Oil Spill in Gulf could be Positive after All


If the Obama administration would listen, the Horizon spill could be very positive.
by Kevin Roeten
(conservative)
Thursday, June 17, 2010

Eleven dead. Hundreds out of work. Thousands of wildlife coated with oil and likely will not survive the night. The pessimists continually talk about the leak size from the Deepwater Horizon. Nature is guaranteed to hurt for months much more so for the gulf residents dependent on wildlife for a living.

The forgotten' part is 3 separate leaks from Deepwater piping are overcoming a mile of seawater pressure (2250psi) from the Gulf without any pumping, pushing, or prodding. That's not including the pressure it takes to overcome 18,000 ft of rock and sand before traversing the 5000 ft depth of the gulf waters.

About 40-100 million gallons have exited so far. We know the 2006 Assessment of Undiscovered OCS Oil and Gas Resources results ...(from DOI) using seismic oil discovery, shows enough recoverable oil in the US outer continental shelf (OCS) to make us oil independent from Persian Gulf imports for almost 60 years.

Putting this oil disaster in perspective, and a reminder of Saddam's wells show how this disaster can be overplayed.
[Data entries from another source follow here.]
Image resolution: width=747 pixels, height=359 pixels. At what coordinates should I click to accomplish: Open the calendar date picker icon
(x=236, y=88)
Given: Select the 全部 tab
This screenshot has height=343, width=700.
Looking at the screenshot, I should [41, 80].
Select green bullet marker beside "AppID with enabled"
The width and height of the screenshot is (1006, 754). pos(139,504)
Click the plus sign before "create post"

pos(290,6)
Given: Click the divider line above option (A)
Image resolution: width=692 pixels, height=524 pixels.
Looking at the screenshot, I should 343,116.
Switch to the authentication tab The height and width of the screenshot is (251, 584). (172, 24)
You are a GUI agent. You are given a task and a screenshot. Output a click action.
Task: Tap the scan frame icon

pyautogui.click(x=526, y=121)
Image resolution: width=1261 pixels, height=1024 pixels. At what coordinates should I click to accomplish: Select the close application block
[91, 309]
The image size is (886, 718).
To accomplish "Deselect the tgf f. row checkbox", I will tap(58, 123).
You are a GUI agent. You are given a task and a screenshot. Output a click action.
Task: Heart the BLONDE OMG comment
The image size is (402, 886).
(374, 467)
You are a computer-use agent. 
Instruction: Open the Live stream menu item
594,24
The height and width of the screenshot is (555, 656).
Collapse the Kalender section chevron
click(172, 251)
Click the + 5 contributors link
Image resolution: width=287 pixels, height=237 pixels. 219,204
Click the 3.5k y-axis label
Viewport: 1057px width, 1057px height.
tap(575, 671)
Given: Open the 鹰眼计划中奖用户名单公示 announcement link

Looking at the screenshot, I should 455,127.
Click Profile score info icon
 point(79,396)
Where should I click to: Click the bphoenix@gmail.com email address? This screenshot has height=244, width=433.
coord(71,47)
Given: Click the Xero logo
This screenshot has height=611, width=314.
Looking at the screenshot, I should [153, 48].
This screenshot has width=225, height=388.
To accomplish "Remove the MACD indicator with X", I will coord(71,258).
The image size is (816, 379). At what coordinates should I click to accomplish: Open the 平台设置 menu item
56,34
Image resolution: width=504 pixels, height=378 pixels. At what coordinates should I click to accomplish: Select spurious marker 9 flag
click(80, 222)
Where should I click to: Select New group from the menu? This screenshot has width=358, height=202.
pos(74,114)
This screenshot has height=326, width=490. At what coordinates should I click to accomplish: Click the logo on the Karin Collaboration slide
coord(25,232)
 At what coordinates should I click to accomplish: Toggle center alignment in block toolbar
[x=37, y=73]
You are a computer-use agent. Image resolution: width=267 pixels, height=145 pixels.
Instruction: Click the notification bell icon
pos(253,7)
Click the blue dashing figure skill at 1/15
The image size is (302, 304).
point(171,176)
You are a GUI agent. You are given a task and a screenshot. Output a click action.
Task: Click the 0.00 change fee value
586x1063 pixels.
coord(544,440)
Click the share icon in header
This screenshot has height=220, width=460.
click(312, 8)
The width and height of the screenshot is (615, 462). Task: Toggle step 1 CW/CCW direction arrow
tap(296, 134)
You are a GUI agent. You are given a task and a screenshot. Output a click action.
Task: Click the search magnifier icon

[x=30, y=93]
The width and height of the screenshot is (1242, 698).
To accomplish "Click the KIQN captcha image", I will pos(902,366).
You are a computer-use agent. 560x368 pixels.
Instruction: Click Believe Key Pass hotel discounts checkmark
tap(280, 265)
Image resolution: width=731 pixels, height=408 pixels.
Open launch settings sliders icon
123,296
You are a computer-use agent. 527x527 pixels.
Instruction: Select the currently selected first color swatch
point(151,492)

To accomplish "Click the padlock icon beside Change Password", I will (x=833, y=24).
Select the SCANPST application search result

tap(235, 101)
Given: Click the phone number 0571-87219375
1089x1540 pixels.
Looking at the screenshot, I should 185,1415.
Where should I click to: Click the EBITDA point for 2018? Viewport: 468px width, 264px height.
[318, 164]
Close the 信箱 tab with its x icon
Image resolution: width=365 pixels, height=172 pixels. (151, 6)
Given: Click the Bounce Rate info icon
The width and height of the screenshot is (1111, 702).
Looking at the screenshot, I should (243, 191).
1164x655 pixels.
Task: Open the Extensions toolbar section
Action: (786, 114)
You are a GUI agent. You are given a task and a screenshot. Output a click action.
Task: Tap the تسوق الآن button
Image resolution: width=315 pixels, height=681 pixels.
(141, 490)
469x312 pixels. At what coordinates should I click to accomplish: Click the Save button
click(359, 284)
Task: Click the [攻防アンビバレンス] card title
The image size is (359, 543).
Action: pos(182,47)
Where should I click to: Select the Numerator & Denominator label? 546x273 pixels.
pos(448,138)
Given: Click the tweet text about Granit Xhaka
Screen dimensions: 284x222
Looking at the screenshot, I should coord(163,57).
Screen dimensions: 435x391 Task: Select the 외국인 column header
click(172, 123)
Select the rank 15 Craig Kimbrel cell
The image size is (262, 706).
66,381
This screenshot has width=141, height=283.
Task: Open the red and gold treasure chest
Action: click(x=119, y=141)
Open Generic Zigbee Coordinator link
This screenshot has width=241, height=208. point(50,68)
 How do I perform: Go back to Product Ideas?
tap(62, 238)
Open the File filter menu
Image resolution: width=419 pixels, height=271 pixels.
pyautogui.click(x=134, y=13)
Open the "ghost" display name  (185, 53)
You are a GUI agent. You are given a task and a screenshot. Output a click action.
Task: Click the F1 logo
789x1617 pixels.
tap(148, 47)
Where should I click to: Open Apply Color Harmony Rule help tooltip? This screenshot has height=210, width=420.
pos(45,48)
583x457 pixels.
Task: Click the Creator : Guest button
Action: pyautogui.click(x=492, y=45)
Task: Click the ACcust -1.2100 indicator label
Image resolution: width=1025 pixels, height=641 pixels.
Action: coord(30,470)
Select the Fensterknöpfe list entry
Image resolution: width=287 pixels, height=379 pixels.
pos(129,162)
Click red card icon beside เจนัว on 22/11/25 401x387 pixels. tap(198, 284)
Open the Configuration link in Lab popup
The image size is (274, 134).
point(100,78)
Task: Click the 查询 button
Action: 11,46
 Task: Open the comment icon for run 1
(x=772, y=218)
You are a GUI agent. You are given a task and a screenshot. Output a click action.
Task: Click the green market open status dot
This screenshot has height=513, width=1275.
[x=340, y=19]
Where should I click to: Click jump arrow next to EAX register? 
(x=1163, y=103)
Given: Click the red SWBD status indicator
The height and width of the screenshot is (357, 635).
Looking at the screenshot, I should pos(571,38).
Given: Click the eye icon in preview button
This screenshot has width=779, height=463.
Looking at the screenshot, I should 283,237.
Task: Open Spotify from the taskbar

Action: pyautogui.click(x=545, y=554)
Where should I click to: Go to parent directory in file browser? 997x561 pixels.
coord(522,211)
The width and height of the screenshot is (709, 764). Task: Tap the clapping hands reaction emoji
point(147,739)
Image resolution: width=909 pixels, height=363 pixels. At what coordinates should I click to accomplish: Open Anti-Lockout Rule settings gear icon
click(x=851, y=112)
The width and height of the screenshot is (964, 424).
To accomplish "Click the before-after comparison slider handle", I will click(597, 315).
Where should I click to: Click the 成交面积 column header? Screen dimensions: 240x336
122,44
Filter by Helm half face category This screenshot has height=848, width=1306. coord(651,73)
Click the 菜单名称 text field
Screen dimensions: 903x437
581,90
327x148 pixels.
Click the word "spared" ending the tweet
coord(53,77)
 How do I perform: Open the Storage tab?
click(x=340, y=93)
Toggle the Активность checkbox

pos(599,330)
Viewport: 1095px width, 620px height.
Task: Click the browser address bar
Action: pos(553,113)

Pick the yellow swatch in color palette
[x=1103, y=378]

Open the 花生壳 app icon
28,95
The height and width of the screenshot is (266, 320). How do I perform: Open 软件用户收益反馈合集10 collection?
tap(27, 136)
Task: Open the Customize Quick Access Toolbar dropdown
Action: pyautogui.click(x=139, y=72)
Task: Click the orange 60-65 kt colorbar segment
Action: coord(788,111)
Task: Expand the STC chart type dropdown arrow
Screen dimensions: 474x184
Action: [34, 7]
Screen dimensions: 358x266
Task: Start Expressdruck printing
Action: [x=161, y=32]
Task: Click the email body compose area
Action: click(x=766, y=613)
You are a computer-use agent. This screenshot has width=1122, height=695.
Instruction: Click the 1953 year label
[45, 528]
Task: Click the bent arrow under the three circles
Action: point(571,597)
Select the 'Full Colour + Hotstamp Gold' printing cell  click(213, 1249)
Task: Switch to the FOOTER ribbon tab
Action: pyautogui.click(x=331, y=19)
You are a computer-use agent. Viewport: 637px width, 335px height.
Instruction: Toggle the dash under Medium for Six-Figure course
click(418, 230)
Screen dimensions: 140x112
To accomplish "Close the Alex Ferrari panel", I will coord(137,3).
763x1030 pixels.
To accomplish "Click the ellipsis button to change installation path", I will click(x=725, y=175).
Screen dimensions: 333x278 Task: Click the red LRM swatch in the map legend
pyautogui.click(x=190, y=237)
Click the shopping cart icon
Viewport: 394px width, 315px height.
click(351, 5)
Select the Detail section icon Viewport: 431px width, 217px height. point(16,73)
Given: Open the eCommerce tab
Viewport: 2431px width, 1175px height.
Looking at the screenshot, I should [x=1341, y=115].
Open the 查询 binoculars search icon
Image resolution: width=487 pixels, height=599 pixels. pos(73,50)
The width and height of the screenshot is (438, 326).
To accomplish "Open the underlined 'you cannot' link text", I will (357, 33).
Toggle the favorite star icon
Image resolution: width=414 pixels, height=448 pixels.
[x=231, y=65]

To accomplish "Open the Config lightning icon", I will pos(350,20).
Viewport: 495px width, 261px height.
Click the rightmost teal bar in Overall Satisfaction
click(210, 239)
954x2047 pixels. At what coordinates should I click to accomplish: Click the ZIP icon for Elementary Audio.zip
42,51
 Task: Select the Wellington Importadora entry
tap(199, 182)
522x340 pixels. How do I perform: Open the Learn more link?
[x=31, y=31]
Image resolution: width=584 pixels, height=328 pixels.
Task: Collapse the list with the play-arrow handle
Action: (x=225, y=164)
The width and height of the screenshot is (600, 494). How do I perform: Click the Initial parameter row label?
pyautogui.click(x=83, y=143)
The worst seven spills in the last 20 years in order of magnitude are: 1) oil dump in the Persian Gulf (Hussein), 2) typical yearly releases, 3) Ixtoc-1 (Gulf of Mexico), 4) Deepwater Horizon (Gulf), 5) Amoco Cadiz (English Channel), 6) Torry Canyon (S. England), and 7) Exxon Valdez (Alaska).

GESAMP - Joint group of Experts on the Scientific Aspects of ...Marine environmental Protection (1993) estimated the hydrocarbons going to the marine food-chain to be approximately 676 million g/y. The food-chain can literally be described as the oil-eating bacteria, that are eaten by dinoflagellates, eaten by coepods, eaten by euphausids, eaten by shrimp The administration now uses this oil spill as perfect fodder for discontinuing the use of oil. Bottom line, the Gulf spill looks big, but looks are deceiving.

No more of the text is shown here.